Il évoque un combat que Mohammed Ali a poursuivi malgré une mâchoire brisée et un autre qu’Arturo Gatti a livré avec une main cassée; une scène qu’il a d’ailleurs prêtée à Nick. «Après la mort de sa femme et de sa fille, Nick est sur le bord d’une falaise, mais il ne “saute” jamais, il n’abandonne pas. Ça prenait un sport cohérent avec son tempérament.»

Godin précise que la boxe est accessoire dans son roman, probablement pour ne pas s’aliéner un lectorat peu friand d’histoires sportives. En réalité, la boxe est au cœur de la vie de son personnage. Même si Boxer la nuit n’est pas un compte-rendu des entraînements et des combats, le sport a transformé Nick, lui permettant de canaliser sa colère, d’extérioriser son intensité et de se rappeler qu’il existe après la tragédie qui l’a frappé. «Après le décès des femmes de sa vie, il se saoulait à mort et il voulait se tirer une balle, mais il est passé à travers son nuage noir.»

boxer la nuit

Pourtant, pendant 15 ans, les averses ne sont jamais bien loin, les rechutes rodent, les vieilles cicatrices se rouvrent. Mais jamais les lecteurs n’ont affaire à un vieux bum désabusé au comportement trash.

«Un boxeur comme Éric Lucas n’allait jamais dans le trash. Je n’aime pas quand la boxe devient un cirque. On dira ce qu’on voudra… mais si on apprenait à nos jeunes à s’entraîner, au lieu de trainer dans les rues et de foutre le bordel, si on leur apprenait à se battre et se défouler, je pense que plusieurs problèmes diminueraient. Il y a plusieurs petits gars et petites filles pour qui ce serait salutaire, comme ce l’est pour Nick tout au long de sa vie. C’est souvent ce qui l’empêche de sombrer.»

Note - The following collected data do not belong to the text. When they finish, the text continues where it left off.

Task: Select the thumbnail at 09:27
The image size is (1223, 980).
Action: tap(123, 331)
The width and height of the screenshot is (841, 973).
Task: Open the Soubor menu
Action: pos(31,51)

Solitaire à temps plein, l’homme revient à la vie au contact d’une femme. «Quand il rentre à Montréal après plusieurs années de galère, pour retrouver sa vie et renouer avec ses proches, il y a quelque chose en lui qui n’est pas capable de supporter la ville sans Laura et Lou. Il a besoin de s’en éloigner à nouveau. Mais quand Isabelle arrive dans sa vie, elle le sauve.»

L’auteur compare leur rencontre à celles où des étrangers se croisent dans la rue, se toisent et se sourient, avant de poursuivent leur chemin et d’être habités par cet instant pendant longtemps. «Sauf qu’eux, ils vont se parler et vivre quelque chose. Ils vont s’apaiser et se sauver l’un et l’autre.»

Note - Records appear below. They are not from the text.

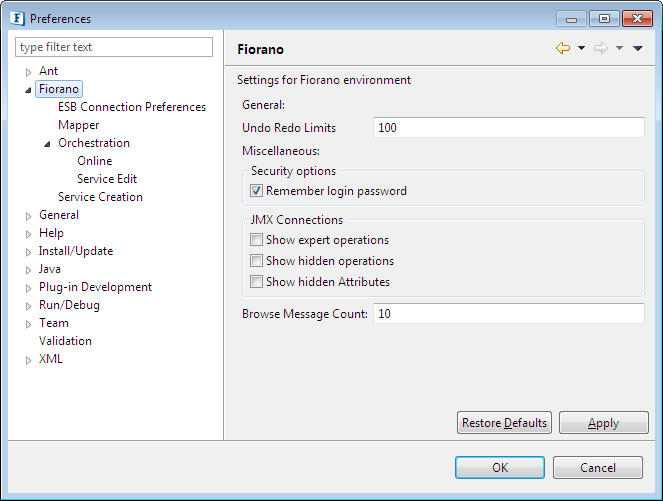Click the Apply button

point(603,423)
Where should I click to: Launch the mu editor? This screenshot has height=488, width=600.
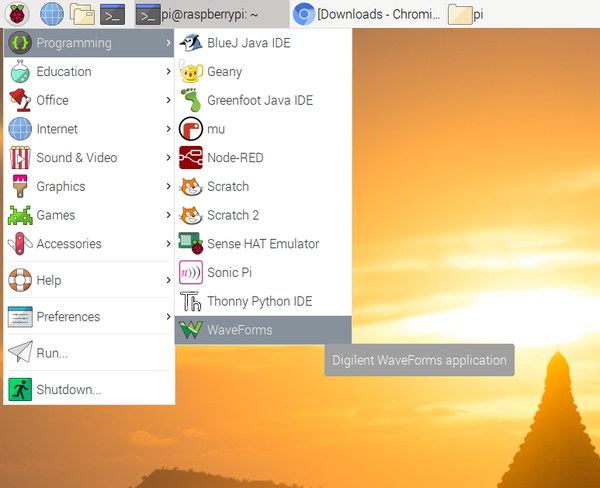click(216, 129)
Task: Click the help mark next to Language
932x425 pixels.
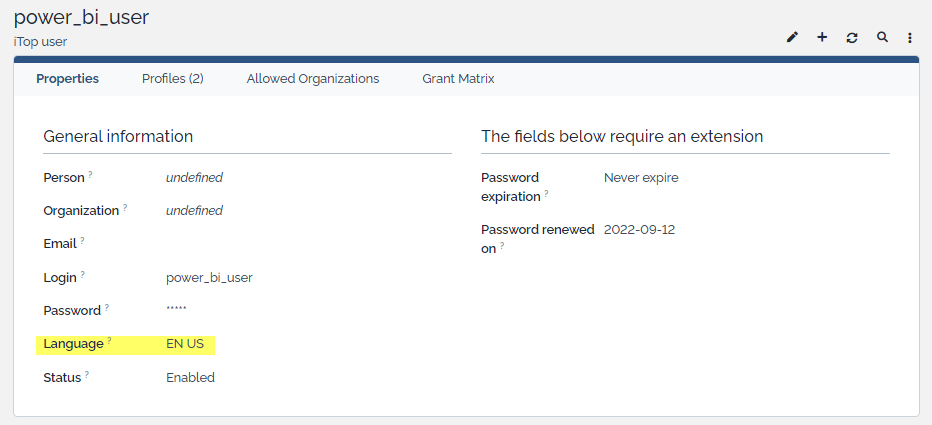Action: click(109, 341)
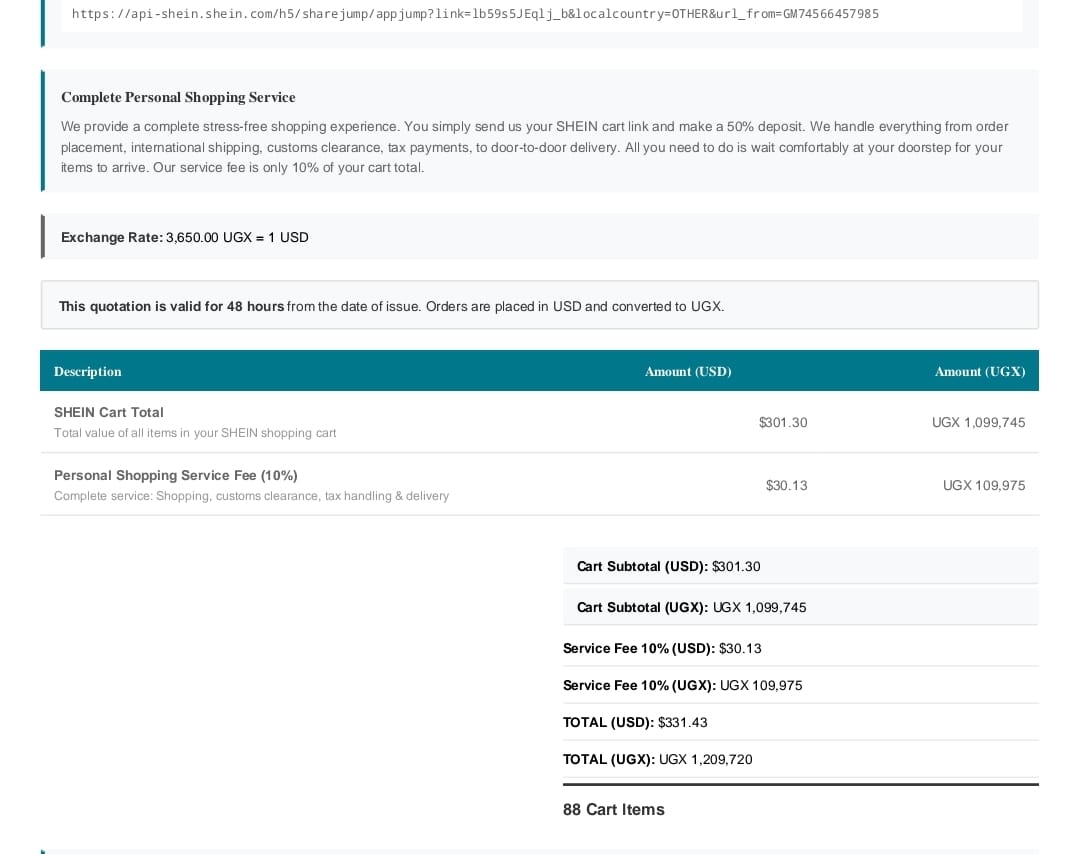Click the $30.13 service fee amount
This screenshot has height=854, width=1080.
tap(787, 485)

Un peu à l’image de Laura, Isabelle est une femme forte et douce. «Elles viennent contrebalancer la violence de Nick, sa rage et sa colère. Jamais elles ne sont effrayées par lui. Elles sont attirées par sa force tranquille. Nick ne parle jamais fort et il est très relaxe dans la vie. Mais quand Laura le voyait sur le ring, elle découvrait un autre homme, intense et coriace. Comme s’il était quelqu’un d’autre.»

L’écriture sur le tard

Se comparant sans fausse prétention aux écrivains maudits, qui sont reconnus sur le tard, Patrice Godin est dans une période de sa vie largement dédiée à l’écriture. Après un récit sur la course et un roman, le voilà déjà en train de réfléchir à un genre d’autofiction sur… la course. Une œuvre romancée basée sur l’incroyable course de 330 km qu’il a menée l’été dernier: la Big Foot 200 Miles, qui lui a pris 82 heures à parcourir.

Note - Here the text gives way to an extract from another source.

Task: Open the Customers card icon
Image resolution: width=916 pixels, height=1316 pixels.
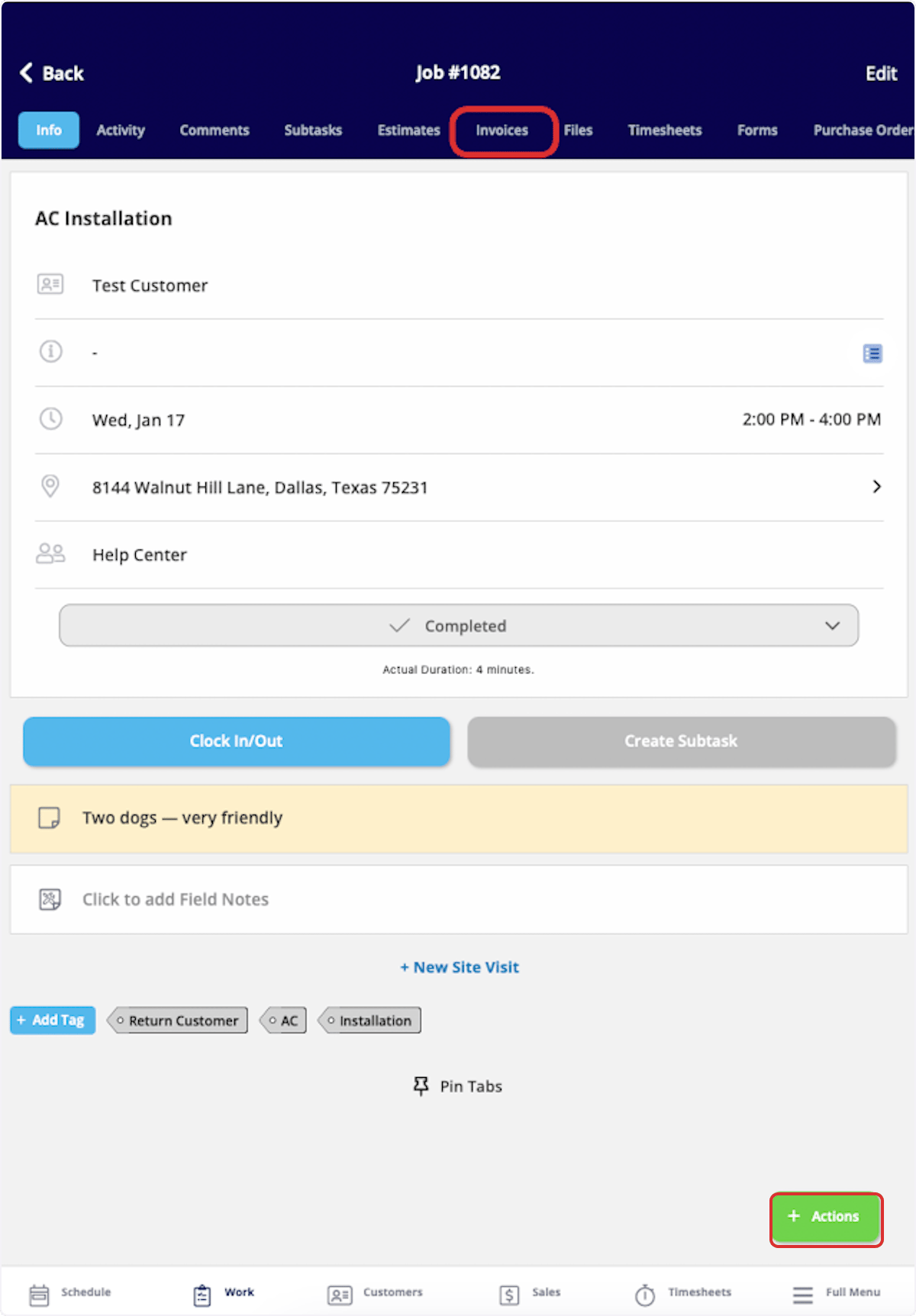Action: tap(340, 1295)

«Je veux plonger dans le délire qui nous prend quand on court autant. J’ai couru des nuits complètes entièrement seul dans l’État de Washington. Je me parlais beaucoup… J’imagine que je parlais à quelqu’un en moi. Je trouverais ça intéressant de parler à mon côté trash. À celui qui se perdait dans l’alcool, les baises et la cigarette, avant de commencer à courir. Même si quand je cours, je réfléchis peu, parce que je dois rester dans le moment présent, j’aimerais romancer le récit de course et visiter des zones de réflexion.»

Sous peu, il reprendra donc sa discipline un brin spartiate en ajoutant des séances d’écriture entre 4 h et 6 h 30 le matin à ses longues séances d’entraînement. Sans oublier son métier principal: celui d’acteur. Dès le 10 octobre, on le verra au grand écran dans le film réalisé par Yan England, 1: 54, où il joue un entraîneur de… course. En octobre, il apparaîtra dans la deuxième saison de Blue Moon sur Illico.